In [50]:
import matplotlib.pyplot as plt
import numpy as np
import mxnet as mx
from mxnet import gluon, nd, image
from mxnet.gluon.data.vision import transforms
from gluoncv.data.transforms import video
from gluoncv import utils
from gluoncv.model_zoo import get_model

import time
import gluoncv as gcv
from gluoncv.utils import try_import_cv2
cv2 = try_import_cv2()

import warnings
warnings.filterwarnings('ignore')

#### For real time implementation on webcam requires some code changes to capture the video in 32 frames and passed it for inferencing.
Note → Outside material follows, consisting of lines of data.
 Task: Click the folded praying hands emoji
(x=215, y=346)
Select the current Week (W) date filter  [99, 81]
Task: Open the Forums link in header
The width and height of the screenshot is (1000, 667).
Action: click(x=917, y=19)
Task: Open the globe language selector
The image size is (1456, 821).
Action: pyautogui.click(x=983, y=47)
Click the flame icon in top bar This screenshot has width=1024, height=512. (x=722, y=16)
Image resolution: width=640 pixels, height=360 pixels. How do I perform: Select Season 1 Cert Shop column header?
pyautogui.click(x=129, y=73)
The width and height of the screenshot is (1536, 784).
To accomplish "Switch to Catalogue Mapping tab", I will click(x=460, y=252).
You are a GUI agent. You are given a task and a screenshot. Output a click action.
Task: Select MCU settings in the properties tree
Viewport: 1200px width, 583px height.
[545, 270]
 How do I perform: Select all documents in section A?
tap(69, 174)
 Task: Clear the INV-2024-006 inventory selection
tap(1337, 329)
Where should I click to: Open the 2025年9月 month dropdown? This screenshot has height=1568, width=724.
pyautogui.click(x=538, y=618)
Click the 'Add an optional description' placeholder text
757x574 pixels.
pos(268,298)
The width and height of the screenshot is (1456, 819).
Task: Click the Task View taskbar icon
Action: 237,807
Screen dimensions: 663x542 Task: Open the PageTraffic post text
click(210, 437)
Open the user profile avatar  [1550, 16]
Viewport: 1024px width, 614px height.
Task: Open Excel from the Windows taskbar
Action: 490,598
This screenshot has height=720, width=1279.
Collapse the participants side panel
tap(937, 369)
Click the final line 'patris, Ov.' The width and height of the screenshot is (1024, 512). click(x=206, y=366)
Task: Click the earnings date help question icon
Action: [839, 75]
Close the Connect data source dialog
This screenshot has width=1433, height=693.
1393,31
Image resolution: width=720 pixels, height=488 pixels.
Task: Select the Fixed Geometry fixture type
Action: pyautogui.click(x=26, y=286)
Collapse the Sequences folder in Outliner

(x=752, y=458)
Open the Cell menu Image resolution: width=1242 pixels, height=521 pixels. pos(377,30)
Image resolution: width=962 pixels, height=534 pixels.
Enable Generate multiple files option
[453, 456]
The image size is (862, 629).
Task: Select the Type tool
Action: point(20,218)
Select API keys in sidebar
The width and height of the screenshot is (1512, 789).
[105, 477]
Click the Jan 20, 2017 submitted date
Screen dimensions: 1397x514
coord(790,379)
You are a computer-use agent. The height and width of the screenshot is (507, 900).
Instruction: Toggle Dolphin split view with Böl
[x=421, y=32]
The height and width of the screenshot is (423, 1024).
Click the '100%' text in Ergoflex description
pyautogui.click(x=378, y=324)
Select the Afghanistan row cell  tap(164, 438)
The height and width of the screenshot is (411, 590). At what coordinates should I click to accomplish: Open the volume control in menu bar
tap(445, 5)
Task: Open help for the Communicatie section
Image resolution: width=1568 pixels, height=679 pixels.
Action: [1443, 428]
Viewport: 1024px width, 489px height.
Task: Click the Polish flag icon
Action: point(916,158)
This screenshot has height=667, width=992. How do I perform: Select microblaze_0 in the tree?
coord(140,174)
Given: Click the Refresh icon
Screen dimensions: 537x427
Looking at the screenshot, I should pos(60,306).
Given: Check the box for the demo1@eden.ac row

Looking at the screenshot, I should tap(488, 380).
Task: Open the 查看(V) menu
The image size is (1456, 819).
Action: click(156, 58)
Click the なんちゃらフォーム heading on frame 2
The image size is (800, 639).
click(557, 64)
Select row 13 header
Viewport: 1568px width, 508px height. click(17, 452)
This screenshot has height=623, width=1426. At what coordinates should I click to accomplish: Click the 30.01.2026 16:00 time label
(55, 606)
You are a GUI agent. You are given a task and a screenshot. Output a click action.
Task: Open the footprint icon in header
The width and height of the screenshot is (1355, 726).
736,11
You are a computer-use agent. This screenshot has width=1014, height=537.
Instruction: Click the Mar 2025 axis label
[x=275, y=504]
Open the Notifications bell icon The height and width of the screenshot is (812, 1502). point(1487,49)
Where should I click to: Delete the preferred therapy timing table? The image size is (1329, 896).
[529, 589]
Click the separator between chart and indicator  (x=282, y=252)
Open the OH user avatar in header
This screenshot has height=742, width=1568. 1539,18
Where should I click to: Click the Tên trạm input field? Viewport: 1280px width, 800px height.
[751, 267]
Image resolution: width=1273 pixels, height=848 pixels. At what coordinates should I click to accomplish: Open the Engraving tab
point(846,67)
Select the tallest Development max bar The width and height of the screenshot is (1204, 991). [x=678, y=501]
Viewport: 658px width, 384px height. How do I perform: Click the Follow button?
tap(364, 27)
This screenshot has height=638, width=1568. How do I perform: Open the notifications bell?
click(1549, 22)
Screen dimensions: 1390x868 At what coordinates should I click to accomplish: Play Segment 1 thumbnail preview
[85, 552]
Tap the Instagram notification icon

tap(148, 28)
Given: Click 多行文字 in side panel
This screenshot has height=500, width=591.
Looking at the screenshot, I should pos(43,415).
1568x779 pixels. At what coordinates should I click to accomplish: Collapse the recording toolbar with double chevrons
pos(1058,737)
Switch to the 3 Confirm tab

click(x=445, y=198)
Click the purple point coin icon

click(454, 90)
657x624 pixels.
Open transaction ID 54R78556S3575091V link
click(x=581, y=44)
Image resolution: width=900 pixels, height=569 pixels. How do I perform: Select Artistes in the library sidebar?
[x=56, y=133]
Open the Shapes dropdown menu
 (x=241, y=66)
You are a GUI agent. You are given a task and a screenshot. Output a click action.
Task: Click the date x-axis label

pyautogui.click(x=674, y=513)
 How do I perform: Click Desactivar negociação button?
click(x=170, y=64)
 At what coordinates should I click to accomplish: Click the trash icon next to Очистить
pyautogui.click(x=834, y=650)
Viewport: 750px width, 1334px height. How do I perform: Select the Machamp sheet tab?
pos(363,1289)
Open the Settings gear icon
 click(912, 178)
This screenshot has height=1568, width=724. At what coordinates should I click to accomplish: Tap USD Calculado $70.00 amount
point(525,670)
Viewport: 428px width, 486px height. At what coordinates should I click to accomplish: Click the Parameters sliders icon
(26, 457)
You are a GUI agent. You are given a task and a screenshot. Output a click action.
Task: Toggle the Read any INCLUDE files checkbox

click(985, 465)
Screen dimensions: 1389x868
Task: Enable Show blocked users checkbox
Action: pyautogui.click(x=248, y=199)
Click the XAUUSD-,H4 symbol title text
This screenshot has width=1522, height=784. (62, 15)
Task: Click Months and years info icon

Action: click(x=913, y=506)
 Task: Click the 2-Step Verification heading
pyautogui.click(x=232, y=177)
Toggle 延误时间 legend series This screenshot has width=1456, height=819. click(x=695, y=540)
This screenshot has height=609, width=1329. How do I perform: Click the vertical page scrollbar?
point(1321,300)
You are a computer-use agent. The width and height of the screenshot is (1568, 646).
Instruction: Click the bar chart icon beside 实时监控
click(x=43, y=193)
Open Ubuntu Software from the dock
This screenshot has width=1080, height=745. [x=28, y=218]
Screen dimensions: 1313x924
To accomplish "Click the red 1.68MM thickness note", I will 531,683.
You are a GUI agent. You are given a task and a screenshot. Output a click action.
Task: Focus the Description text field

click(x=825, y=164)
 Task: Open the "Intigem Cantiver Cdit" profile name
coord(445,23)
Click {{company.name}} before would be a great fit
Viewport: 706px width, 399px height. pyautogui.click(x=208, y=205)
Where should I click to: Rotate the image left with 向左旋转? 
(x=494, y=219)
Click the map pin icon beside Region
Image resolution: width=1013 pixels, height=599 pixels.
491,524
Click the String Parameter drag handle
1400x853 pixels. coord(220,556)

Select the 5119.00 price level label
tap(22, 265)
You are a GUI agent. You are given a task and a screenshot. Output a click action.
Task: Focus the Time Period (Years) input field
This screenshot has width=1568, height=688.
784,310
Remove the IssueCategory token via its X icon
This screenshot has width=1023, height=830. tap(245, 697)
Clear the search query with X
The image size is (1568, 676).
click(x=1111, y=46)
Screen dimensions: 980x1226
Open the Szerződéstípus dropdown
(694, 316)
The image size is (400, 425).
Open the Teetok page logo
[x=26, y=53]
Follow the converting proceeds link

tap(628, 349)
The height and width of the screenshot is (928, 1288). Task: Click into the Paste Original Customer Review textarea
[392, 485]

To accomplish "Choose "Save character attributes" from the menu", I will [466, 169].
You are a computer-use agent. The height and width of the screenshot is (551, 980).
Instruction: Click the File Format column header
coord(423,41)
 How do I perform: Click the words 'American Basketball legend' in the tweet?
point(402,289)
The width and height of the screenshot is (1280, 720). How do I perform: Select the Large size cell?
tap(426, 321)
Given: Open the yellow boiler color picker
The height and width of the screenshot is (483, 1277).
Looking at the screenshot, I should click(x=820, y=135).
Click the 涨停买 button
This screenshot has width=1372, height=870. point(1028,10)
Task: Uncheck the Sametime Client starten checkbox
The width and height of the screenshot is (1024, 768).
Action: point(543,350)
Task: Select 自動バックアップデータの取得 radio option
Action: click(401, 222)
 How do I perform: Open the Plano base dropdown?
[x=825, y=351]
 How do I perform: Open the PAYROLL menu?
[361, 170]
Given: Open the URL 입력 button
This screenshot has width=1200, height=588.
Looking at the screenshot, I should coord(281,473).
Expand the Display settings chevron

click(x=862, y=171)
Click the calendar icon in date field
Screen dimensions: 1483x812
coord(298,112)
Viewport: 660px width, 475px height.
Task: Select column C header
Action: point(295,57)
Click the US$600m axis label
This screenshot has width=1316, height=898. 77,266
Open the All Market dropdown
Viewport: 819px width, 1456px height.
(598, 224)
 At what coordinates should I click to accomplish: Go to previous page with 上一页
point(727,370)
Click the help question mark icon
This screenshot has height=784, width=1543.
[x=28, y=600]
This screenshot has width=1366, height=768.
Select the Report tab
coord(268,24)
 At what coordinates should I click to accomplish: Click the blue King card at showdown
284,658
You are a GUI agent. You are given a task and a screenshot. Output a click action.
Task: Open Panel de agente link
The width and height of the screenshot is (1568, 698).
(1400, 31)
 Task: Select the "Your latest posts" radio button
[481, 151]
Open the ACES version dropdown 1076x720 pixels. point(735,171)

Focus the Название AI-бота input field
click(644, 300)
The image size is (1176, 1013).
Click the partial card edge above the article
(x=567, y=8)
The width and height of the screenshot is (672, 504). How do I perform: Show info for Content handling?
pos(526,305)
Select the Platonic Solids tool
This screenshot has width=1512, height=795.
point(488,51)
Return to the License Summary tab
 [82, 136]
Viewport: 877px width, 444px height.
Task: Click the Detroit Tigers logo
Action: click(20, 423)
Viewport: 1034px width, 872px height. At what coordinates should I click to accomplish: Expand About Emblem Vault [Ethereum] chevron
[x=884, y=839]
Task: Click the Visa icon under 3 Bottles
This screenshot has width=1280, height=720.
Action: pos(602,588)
Use cv2.putText to place the predicted action on the video. However there will be a video lag playback depending on the GPU and inferencing speed. Due to a lack of decent GPU to perform real time inferencing. The real time inferencing is not implemented here.

In [None]:
### Code for real time webcam but not implemented.

# clip_input = []
# cap = cv2.VideoCapture(0)
# num_frames = 32

# for i in range(num_frames):
#     ret, frame = cap.read()
#     cv2.imshow('frame', frame)
#     frame = cv2.cvtColor(frame, cv2.COLOR_BGR2RGB)
    
#     clip_input.append(frame)
    
# # After the loop release the cap object
# cap.release()
# # Destroy all the windows
# cv2.destroyAllWindows()

### Use webcam to capture a sample video of me drinking to do the inferencing test

In [None]:
# define a video capture object
vid = cv2.VideoCapture(0)
time.sleep(1)

# Define the codec and create VideoWriter object
fourcc = cv2.VideoWriter_fourcc(*'XVID')
out = cv2.VideoWriter('output.avi', fourcc, 20.0, (640,  480))

while(True):
      
    # Capture the video frame
    # by frame
    ret, frame = vid.read()
  
    # Display the resulting frame
    
    # write the flipped frame
    out.write(frame)
    
    cv2.imshow('frame', frame)
      
    # the 'q' button is set as the
    # quitting button you may use any
    # desired button of your choice
    if cv2.waitKey(1) & 0xFF == ord('q'):
        break
  
# After the loop release the cap object
vid.release()
out.release()
# Destroy all the windows
cv2.destroyAllWindows()

### Extract the 16 frames from the video

In [68]:
from gluoncv.utils.filesystem import try_import_decord
decord = try_import_decord()

vr = decord.VideoReader('output.avi')
frame_id_list = range(0, 64, 2)
video_data = vr.get_batch(frame_id_list).asnumpy()
clip_input = [video_data[vid, :, :, :] for vid, _ in enumerate(frame_id_list)]

### Reszie the clips to 224x224 and stacked and reshaped for model input requirement

In [69]:
transform_fn = video.VideoGroupValTransform(size=224, mean=[0.485, 0.456, 0.406], std=[0.229, 0.224, 0.225])
clip_input = transform_fn(clip_input)
clip_input = np.stack(clip_input, axis=0)
clip_input = clip_input.reshape((-1,) + (32, 3, 224, 224))
clip_input = np.transpose(clip_input, (0, 2, 1, 3, 4))

### Load model

In [76]:
# model_name = 'i3d_inceptionv1_kinetics400'
model_name = 'i3d_resnet50_v1_kinetics400'
net = get_model(model_name, nclass=400, pretrained=True)

Downloading C:\Users\lizar/.mxnet/models\i3d_resnet50_v1_kinetics400-568a722e.zip from https://apache-mxnet.s3-accelerate.dualstack.amazonaws.com/gluon/models/i3d_resnet50_v1_kinetics400-568a722e.zip...


100%|████████████████████████████████████████████████████████████████████████| 208483/208483 [00:24<00:00, 8379.80KB/s]


In [79]:
pred = net(nd.array(clip_input))

classes = net.classes
topK = 5
ind = nd.topk(pred, k=topK)[0].astype('int')
print('The input video clip is classified to be')
for i in range(topK):
    print('\t[%s], with probability %.3f.'%
          (classes[ind[i].asscalar()], nd.softmax(pred)[0][ind[i]].asscalar()))

The input video clip is classified to be
	[drinking], with probability 0.851.
	[drinking_beer], with probability 0.148.
	[drinking_shots], with probability 0.001.
	[tasting_beer], with probability 0.001.
	[gargling], with probability 0.000.